The live migration should have happend without a ping being dropped. The disconnect you saw was only the serial console cutting over to the different hv. If you woulf have done it over ssh, you should have seen no dropped ping or at max one, depending on the speed of your switch.
Just a thought. A nicer test of the ha might be to run your ping command from another node rather than the one you migrated. That way you can see if the service really is fully available to external clients
A few issues to think about when you do migration (live or offline): 1. Try to use the same hardware CPU generation and brand on the nodes. Live migration from Ryzen to older AMD CPUs does not work flawlessly, the destination vm will spike at 100 % CPU and be unresponsive. You will have to restart the vm, so no live migration in this use case. Maybe it has been fixed in Proxmox 8, I used Proxmox 7. 2. Live migration between different processor brands is not possible, so no live migration between AMD and Intel CPUs. 3. Migration (live or offline) of vms with USB-attached devices is not possible. That ruined my idea of having a Home Assistant vm with failover, sigh.
Thanks for another good video. I like the short and sweet approach. Mostly just teasing at what the system can do and driving me to investigate other videos and to review the documentation. I've arrived late to the game and just started using Ceph in the last few months, but I'm all in now. I just love the concepts that Ceph is based upon. Replication across hosts, across drives, and erasure encoding for economy. It's really great stuff! I'm not in the business, but to think that I can play with these tools at home and learn the latest tech for servers and storage just blows my mind. And I'm doing it with "trash" hardware... What fun!
@@Jims-Garage I've been getting on a treat! I've put together a four node cluster with OS-oriented Ceph pools for the VMs. I run the requisite Home Assistant, Minecraft, Pihole and Unbound servers. I built the OS-oriented Ceph FS using largish nvme partitions for replicated block storage spread across hosts. I also built a "fast" working data file system using smallish nvme partitions for metadata and 2TB SATA SSDs for data pools. Those live on four nodes with one nvme and one SATA drive each. Last week I set up a 5-drive SATA USB enclosure and built a "slow" second tier store with replicated nvme pool for metadata and an erasure coded pool spread across the USB HDDs. That is the media library. I've got both Linux and Windows clients using the Ceph file systems. I'm just amazed that I got this all working as easily as I did. It's largely due to you and a few other RU-vidrs who inspire me. (And a wife who let's me geek out and spend too much time playing.) My next project is to get a cloud backup scheme in place for off site storage. I've got an iDrive S3 store good for 5TB and want to get that earning it's keep. Keep up the good work inspiring and teaching the rest of us!

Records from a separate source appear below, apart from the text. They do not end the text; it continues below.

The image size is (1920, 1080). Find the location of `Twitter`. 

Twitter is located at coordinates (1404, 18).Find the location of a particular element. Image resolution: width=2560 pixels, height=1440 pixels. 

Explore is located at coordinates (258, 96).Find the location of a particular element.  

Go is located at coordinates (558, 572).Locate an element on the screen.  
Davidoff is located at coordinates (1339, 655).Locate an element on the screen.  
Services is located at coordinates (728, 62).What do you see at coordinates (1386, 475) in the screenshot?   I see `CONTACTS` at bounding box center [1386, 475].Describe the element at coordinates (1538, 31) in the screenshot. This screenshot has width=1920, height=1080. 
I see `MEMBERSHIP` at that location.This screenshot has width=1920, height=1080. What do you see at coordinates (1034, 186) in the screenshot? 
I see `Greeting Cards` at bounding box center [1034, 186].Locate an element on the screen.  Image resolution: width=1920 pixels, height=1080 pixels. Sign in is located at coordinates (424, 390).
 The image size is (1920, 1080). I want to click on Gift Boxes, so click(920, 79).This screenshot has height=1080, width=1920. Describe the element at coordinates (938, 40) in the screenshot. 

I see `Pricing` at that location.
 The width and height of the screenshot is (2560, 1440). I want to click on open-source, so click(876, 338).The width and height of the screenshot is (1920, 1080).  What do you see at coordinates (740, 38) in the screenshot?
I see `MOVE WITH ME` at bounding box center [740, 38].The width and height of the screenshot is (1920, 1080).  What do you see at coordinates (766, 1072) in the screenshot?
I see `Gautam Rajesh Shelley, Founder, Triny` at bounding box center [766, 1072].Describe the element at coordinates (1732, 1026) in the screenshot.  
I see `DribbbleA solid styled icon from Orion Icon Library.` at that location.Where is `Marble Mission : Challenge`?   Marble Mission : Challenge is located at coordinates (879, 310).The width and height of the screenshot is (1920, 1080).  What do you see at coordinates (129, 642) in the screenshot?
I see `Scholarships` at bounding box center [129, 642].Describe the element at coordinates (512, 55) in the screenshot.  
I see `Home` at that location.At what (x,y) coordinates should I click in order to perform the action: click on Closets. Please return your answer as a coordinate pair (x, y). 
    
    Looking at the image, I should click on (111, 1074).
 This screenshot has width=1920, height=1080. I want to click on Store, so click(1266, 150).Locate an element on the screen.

everytime i go to build out a project you put out a similar video going over it. If you somehow put out a video on how to use the zfs over iscsi storage option in proxmox I'll be floored
Great content as usual. Just some notes on the ceph cluster itself. You want to set global flags like NOOUT,NOSCRUB and NO-DEEPSCRUB when rebooting ceph nodes as they will start to rebalance when the first node is down if you dont.
I bounce nodes up and down, take OSDs out, and do lots of monkey business all the time without turning off scrubs, etc. The system starts doing what it's supposed to and heals itself all nice and tidy, then reCephifies when things come back online. Why bother?
@@Jims-Garage lol, but really it will help us me and one of my friend has arround 20,24 VM'S on VMware workstation and I wanted to migrate all to proxmox
Why do you go to the effort of cloning and then moving the disks? You can choose the storage at the time you do the clone. Does that not work with Ceph?
You know.. HA, 25 gbit and all sorts of things, although cute and nice to play around with for me personally they are among the least interesting topics ever... I mean talking from a homelab perspective, nice to play around with but absolutely not needed in that seting. Ok firewall HA will be useful but all the ceph/HA... Just my personal $0.01. Would love to see a video on some of the 'promises' you made earlier like install truenas on that NAS you reviewed last time.